[Stored items]
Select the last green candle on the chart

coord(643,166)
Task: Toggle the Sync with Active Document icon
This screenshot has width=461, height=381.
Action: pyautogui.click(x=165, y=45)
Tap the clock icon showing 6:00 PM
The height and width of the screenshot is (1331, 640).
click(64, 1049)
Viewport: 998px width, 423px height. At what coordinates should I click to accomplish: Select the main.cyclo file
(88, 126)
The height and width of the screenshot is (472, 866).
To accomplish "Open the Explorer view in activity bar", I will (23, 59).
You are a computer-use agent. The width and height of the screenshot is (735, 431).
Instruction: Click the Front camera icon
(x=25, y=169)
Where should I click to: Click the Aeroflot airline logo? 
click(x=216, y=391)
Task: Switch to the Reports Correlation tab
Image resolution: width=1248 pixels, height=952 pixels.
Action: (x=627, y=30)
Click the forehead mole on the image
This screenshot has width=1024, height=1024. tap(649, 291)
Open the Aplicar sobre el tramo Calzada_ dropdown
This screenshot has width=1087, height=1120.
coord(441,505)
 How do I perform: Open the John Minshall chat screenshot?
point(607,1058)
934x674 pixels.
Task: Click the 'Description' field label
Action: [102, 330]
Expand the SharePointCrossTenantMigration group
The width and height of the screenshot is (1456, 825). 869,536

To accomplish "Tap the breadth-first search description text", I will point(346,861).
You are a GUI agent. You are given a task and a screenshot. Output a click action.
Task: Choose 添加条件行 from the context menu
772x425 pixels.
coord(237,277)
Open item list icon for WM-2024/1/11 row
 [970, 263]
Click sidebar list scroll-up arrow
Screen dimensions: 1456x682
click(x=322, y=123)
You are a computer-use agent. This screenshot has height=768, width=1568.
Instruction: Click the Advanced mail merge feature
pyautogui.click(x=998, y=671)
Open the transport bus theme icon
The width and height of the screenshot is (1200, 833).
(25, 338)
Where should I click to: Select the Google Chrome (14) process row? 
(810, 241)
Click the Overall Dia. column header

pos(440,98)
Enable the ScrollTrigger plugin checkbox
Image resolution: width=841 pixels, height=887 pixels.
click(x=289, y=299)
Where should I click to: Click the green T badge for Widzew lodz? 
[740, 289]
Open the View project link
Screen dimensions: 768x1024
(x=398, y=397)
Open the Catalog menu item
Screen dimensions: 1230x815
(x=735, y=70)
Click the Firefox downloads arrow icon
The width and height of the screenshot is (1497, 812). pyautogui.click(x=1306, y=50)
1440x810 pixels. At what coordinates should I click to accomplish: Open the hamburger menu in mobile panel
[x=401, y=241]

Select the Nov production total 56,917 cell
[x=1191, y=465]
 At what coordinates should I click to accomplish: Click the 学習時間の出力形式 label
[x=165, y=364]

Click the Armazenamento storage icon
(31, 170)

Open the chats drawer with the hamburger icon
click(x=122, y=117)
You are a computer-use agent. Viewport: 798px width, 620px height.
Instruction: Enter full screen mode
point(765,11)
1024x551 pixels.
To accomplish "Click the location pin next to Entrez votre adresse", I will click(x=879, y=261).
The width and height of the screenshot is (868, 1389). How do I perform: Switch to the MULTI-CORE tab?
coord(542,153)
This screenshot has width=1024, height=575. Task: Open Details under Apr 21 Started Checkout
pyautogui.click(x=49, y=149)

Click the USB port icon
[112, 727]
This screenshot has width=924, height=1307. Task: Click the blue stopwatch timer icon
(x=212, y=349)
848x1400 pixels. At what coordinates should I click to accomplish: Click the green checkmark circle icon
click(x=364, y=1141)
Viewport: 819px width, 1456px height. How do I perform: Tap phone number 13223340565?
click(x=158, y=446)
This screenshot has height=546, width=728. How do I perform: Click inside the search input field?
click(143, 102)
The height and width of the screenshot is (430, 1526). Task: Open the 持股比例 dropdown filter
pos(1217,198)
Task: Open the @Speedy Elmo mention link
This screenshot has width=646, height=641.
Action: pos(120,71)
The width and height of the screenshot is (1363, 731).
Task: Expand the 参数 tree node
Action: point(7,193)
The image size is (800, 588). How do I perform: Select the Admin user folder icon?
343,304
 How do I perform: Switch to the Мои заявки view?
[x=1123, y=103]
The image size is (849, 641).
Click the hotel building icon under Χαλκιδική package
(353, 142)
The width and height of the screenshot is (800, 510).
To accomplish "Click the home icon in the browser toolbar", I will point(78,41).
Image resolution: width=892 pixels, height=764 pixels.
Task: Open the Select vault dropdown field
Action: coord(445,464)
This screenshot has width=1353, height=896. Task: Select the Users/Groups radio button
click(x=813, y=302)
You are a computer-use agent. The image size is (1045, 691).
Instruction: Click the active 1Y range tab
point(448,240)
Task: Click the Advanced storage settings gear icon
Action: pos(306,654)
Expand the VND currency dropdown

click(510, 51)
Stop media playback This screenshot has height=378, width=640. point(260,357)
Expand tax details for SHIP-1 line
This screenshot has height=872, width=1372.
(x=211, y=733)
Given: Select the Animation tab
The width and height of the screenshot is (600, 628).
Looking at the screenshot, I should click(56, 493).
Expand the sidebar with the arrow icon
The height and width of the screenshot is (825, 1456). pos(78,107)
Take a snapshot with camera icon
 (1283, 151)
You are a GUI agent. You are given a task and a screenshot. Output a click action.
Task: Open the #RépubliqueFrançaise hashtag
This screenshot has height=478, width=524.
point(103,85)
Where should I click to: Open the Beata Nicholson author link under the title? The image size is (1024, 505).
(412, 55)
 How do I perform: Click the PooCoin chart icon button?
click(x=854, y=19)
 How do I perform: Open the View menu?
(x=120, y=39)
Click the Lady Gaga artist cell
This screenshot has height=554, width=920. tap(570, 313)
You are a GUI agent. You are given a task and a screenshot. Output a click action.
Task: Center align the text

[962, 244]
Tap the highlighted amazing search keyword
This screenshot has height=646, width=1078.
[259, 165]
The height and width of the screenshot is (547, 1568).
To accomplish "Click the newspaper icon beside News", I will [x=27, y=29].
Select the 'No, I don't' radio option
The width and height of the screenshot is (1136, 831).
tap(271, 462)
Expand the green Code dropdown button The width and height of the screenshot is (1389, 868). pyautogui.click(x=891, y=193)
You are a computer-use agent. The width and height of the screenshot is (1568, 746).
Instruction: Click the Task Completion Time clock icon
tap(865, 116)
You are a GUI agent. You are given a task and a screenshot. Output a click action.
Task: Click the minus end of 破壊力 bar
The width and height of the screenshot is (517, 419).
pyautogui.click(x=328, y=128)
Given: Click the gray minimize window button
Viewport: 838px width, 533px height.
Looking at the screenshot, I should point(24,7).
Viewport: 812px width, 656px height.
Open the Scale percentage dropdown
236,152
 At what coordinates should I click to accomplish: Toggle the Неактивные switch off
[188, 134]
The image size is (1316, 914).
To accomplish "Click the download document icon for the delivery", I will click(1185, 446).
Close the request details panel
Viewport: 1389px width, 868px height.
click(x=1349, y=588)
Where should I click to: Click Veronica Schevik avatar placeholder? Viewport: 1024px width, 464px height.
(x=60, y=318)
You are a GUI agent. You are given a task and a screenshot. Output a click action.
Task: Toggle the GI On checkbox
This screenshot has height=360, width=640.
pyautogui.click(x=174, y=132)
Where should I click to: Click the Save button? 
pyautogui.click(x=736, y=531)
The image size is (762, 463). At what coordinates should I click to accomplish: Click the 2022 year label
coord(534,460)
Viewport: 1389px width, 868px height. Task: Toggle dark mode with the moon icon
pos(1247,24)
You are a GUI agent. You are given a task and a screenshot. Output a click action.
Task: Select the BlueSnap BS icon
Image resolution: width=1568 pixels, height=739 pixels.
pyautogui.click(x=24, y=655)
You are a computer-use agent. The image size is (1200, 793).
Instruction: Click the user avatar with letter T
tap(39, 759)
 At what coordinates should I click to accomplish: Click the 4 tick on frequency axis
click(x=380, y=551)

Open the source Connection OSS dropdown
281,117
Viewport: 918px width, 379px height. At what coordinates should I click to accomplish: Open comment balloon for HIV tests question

■ Instructions for the task: From the entries above, restate word for word the lines from the line containing "Viewport: 819px width, 1456px" to the line containing "The image size is (849, 641).", both ends included, and nothing more.

■ Result for this exercise:
Viewport: 819px width, 1456px height. How do I perform: Tap phone number 13223340565?
click(x=158, y=446)
This screenshot has height=546, width=728. How do I perform: Click inside the search input field?
click(143, 102)
The height and width of the screenshot is (430, 1526). Task: Open the 持股比例 dropdown filter
pos(1217,198)
Task: Open the @Speedy Elmo mention link
This screenshot has width=646, height=641.
Action: pos(120,71)
The width and height of the screenshot is (1363, 731).
Task: Expand the 参数 tree node
Action: point(7,193)
The image size is (800, 588). How do I perform: Select the Admin user folder icon?
343,304
 How do I perform: Switch to the Мои заявки view?
[x=1123, y=103]
The image size is (849, 641).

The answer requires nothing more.